Devociónal Julio 22

ESCOGIDOS PARA SER PUEBLO ESPECIAL

“Porque tú eres pueblo santo para Jehová tu Dios; Jehová tu Dios te ha escogido para serle un pueblo especial, más que todos los pueblos que están sobre la tierra”. (Deuteronomio 7:6)

PASAJE COMPLEMENTARIO: 1 Samuel 17:1-58; 1 Pedro 2:9-10

Comprender que hemos sido reconocidos como hijos legítimos de Dios se constituye en la más grande bendición para nuestra vida, ya que como hijos, somos también especiales e inmensamente valiosos; no porque lo hemos merecido, sino por el grande amor de Dios, y la fidelidad a su promesa dada a nuestros antepasados.

Muchos caen derrotados en profundos períodos de depresión, se inutilizan a sí mismos, o no viven con el máximo de su potencial, pensando que carecen de valor e importancia. Quizá para muchos, otros son los triunfadores, otros los que alcanzan el éxito, los vencedores, y mientras tanto pasan la vida entera ignorando cuál es su legítima herencia como hijos de Dios.

El hijo que entiende que es especial y vive a la luz de ello, desarrollará un sentido de pertenencia y una amplia identidad con su Papá Dios.

Los grandes vencedores son aquellos que, a pesar de las circunstancias o las personas, se apropian del linaje de ser pueblo especial y santo para el Señor; y no se amilanan fácilmente ante los desafíos de la vida, sino que tienen claro que son legítimos hijos de Dios. Los que se consideran pueblo santo y especial, son aquellos que siempre alcanzan el éxito, los que no claudican jamás.

Recuerde que usted es embajador en el nombre de Cristo; que ser el pueblo santo y especial implica una alta calidad de vida, que se demuestra en el lenguaje utilizado, el vestido, la alegría de su rostro, en los sueños y las visiones que se tienen en la vida, y en la capacidad de actuar para convertir en realidad dichos sueños.

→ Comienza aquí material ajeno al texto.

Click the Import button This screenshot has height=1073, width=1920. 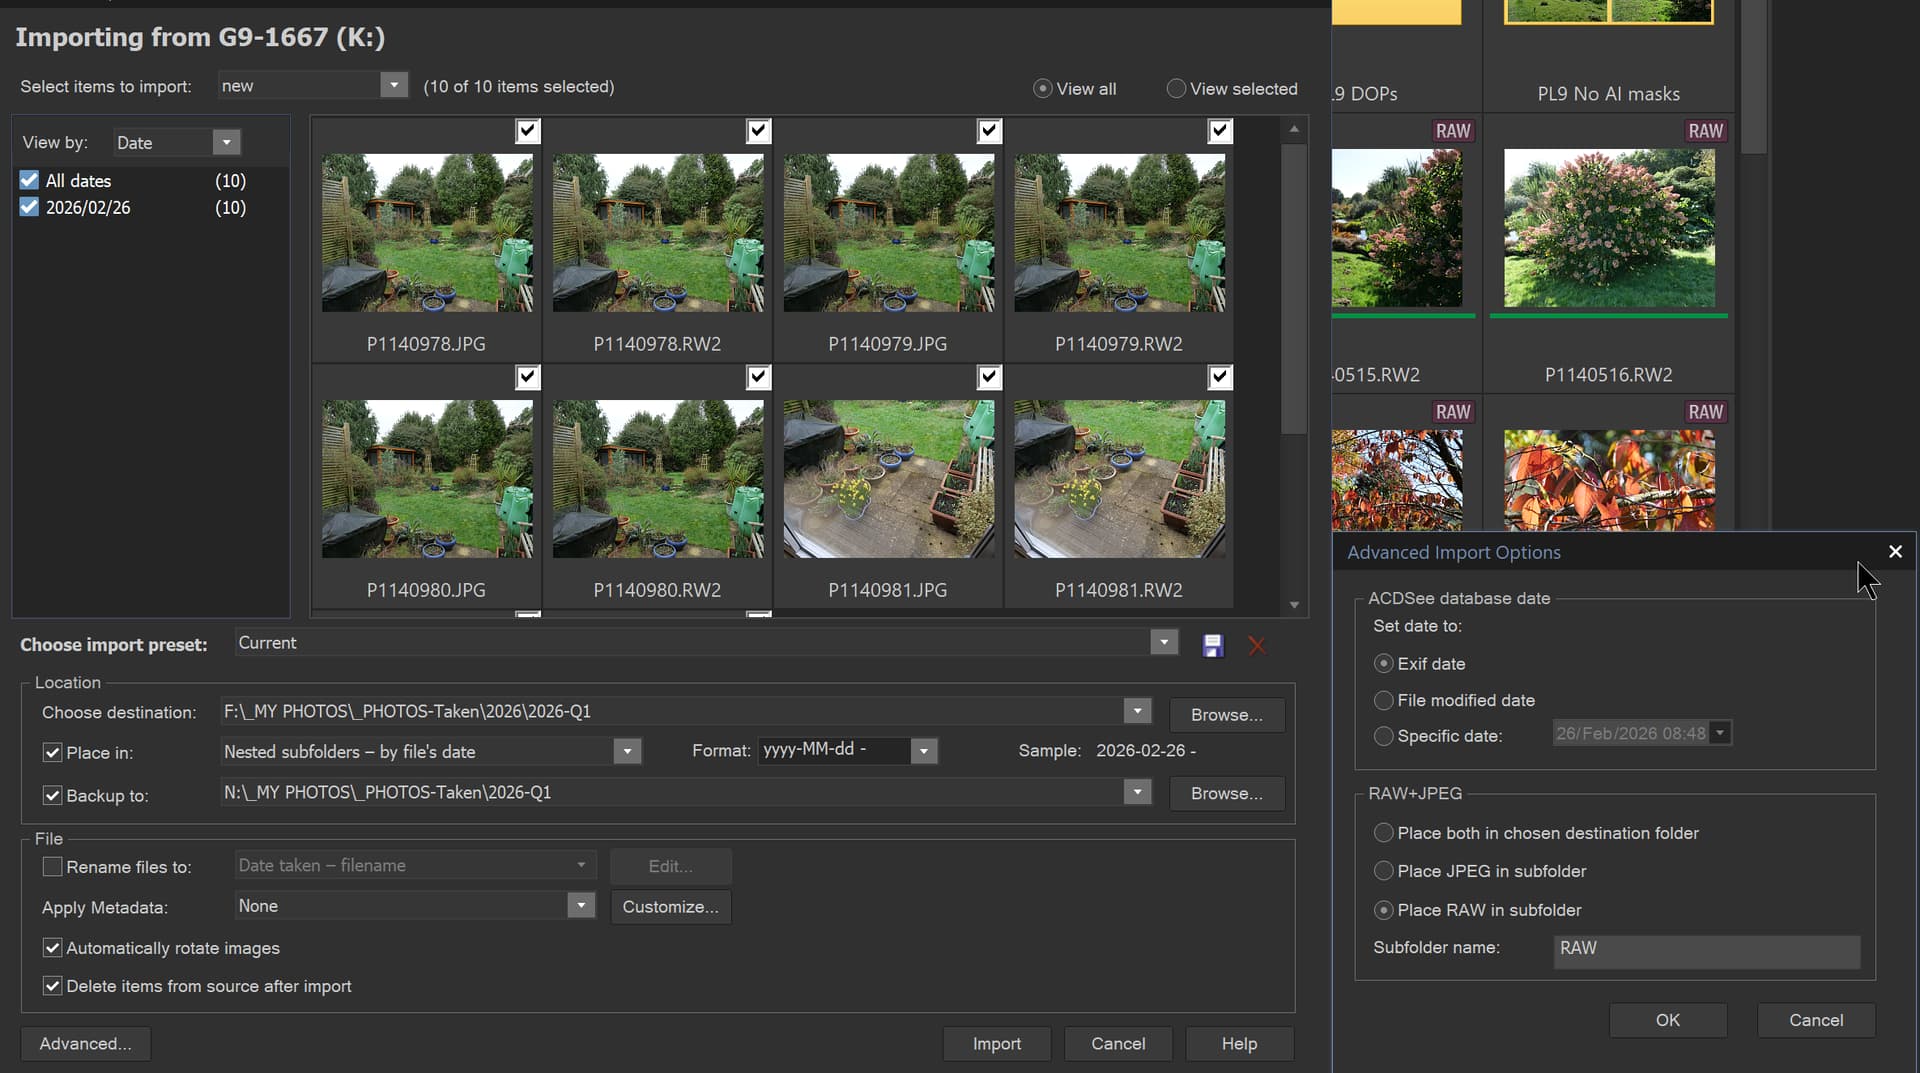[x=996, y=1044]
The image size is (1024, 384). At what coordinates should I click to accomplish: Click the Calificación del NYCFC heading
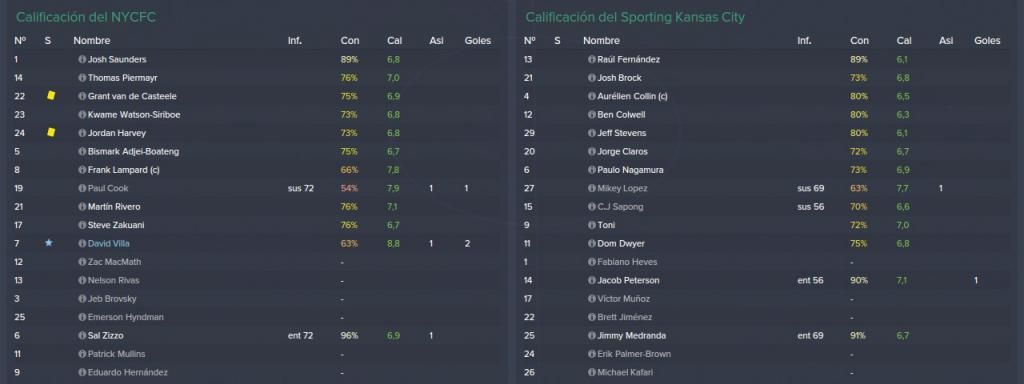point(86,18)
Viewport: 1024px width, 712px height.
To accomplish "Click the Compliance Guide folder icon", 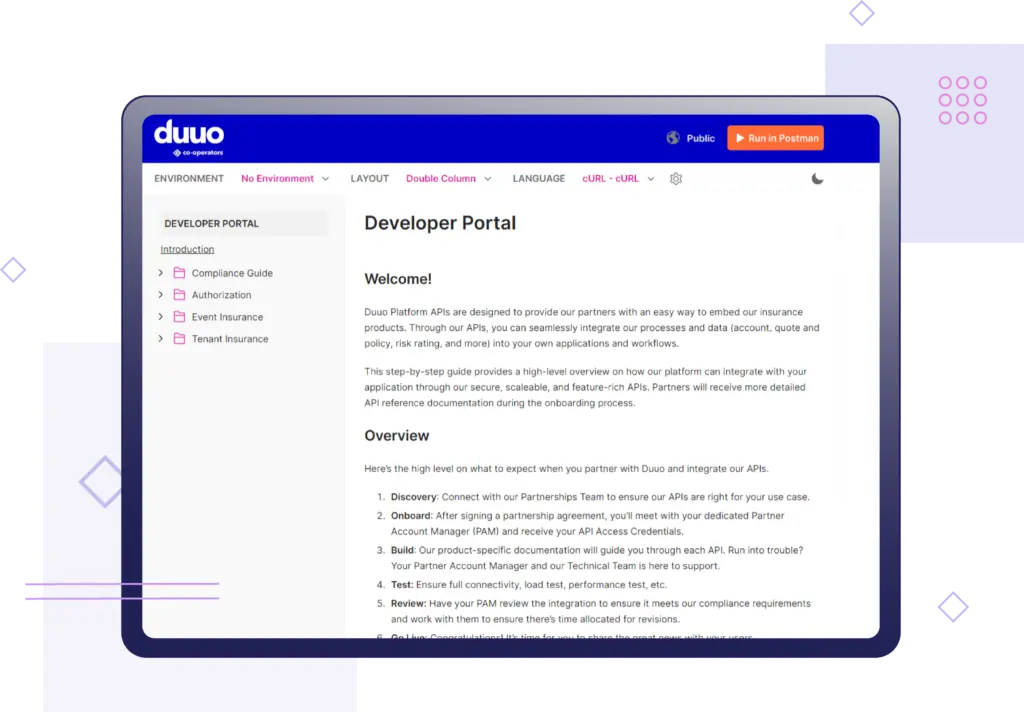I will tap(179, 272).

Pero también recuerde, que ser parte de un pueblo especial, no es fruto de nuestros méritos. Obedece a una elección de Dios. No porque seamos más, sino porque Dios tuvo misericordia. Así que con humildad y gratitud busquemos estar cada día bajo la poderosa mano de Dios, y en esa medida nuestro linaje se manifestará en forma permanente.

HABLEMOS CON DIOS

“Amado Señor Jesús, quiero darte gracias por hacerme partícipe del pueblo santo y especial de Dios, por identificarme con la familia de Dios, por invitarme a participar de tu herencia eterna. Reconozco que ha sido por tu gracia y tu amor. Enséñame a valorar ese linaje cada día y que mi conducta y mis actitudes siempre te reflejen a donde vaya, Amén”.